“And is it justice?” he insisted. “You shall have the paper and read the speech.”

In Cork I called to see Mr. Mahony, the manufacturer referred to, who told me that there is no government regulation to hamper their manufactures in any way. It is doubtless a matter of convenience to ship from a great port like Liverpool, vessels not caring to stop and take on small quantities at Queenstown.[167]

As Collins, his wife, and I were riding on the cart, going to the market-town for butter, I asked whether he expected that there would be a time when there would be no rents to pay. He answered that he did not.

“I understood you to say the other evening that you did,” I continued.
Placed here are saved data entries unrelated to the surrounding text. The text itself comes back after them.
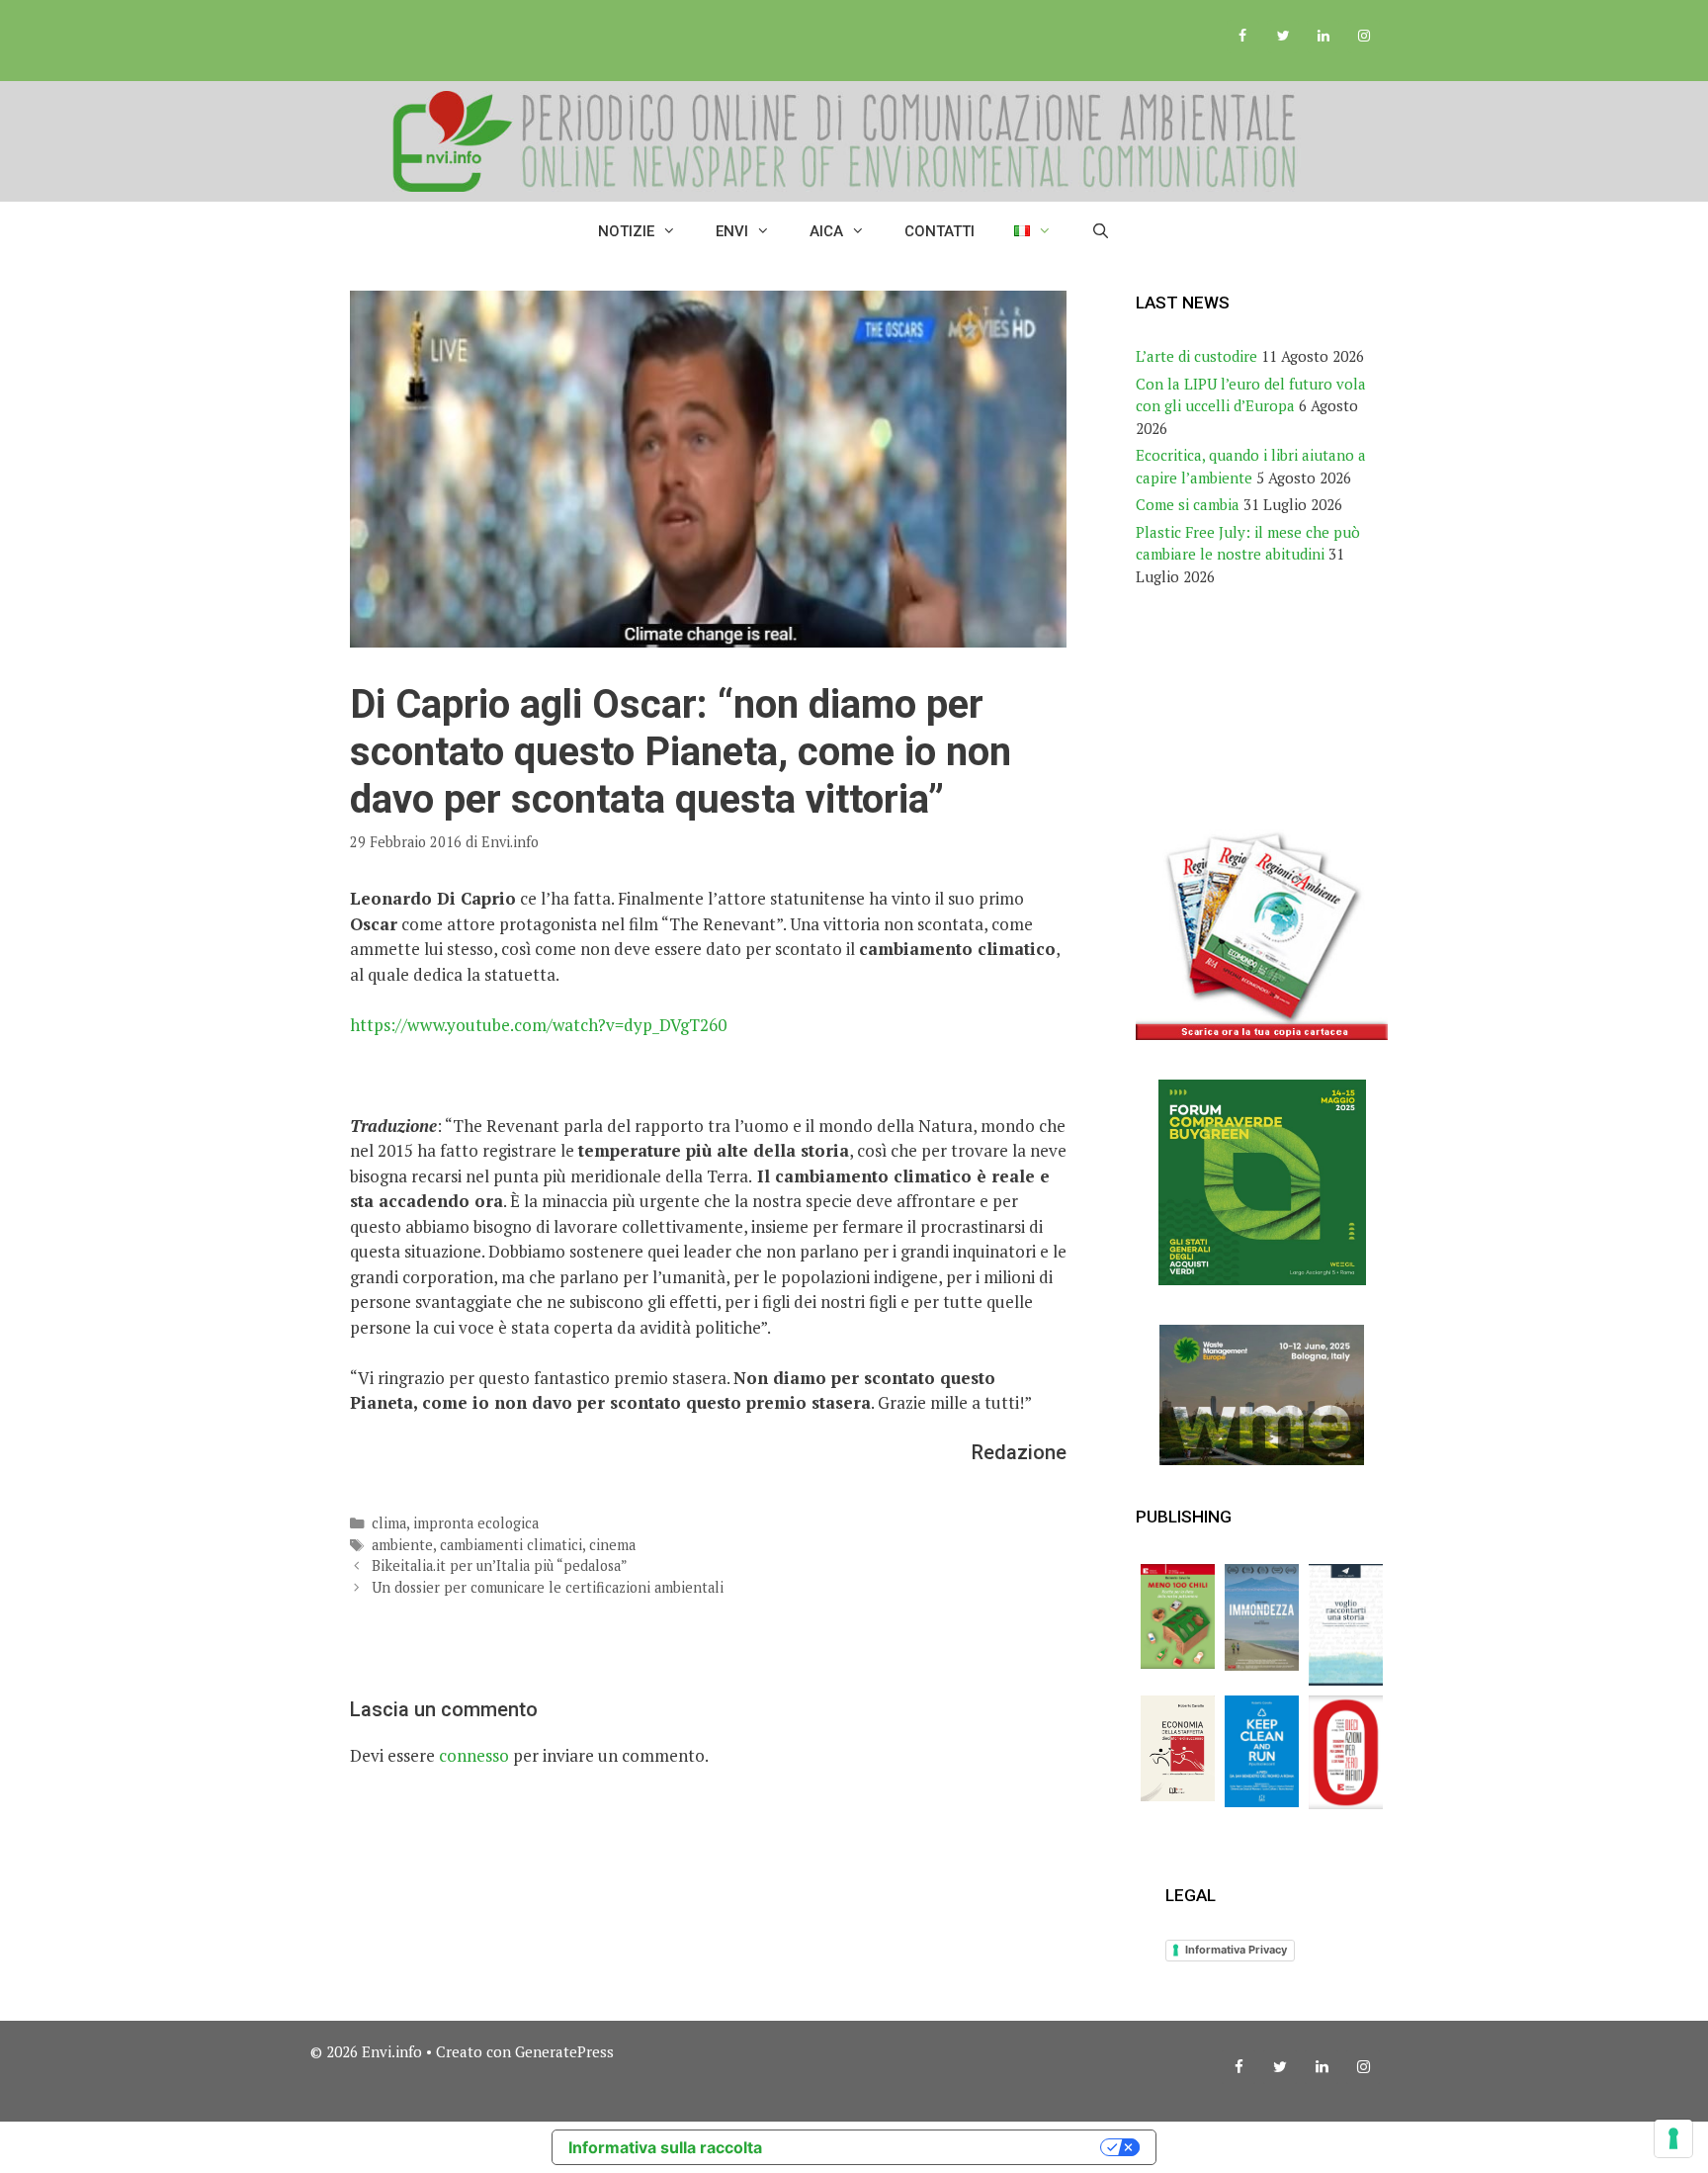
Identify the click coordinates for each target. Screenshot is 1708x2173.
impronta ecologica (476, 1523)
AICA (826, 231)
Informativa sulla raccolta (665, 2147)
“No,” he replied; “there has been a proposition for the government to take the lands, and the people to pay rent for thirty years——”

“And then the land be theirs?” I interrupted.

“Yes” he answered; “but they will never grant that. More moderate things they have refused. All we want is reduced rents, as the people can no longer pay high ones.”

On our return journey I had an admirable opportunity to talk with him as he walked by the wagon. I had called on a magistrate in the market-town, a Protestant gentleman, who had seemed very ignorant or uncommunicative. He had, however, suggested over-population as a reason for the condition of Irish affairs. This magistrate bore a military title. I handed to him the introduction given me at Cork by the “Riverend Lawrence O’Byrne.” Collins had suggested an officer of the market as suitable to introduce me. But I was in haste, and carried the letter. The magistrate said that he did not know the person. “No,” said Collins, on my return, “you were wrong in two things. You said you were from Philadelphia, and they are afraid of the Americans, or do not like them, and Father O’Byrne is not their kind of man.”

I told Collins that some papers in America had said that their magistrates should be elected, as with us in some States. He replied that they are appointed from the aristocracy, the land-holding class, and, of course, in cases of dispute between landlords and tenants, their sympathies are with their own class.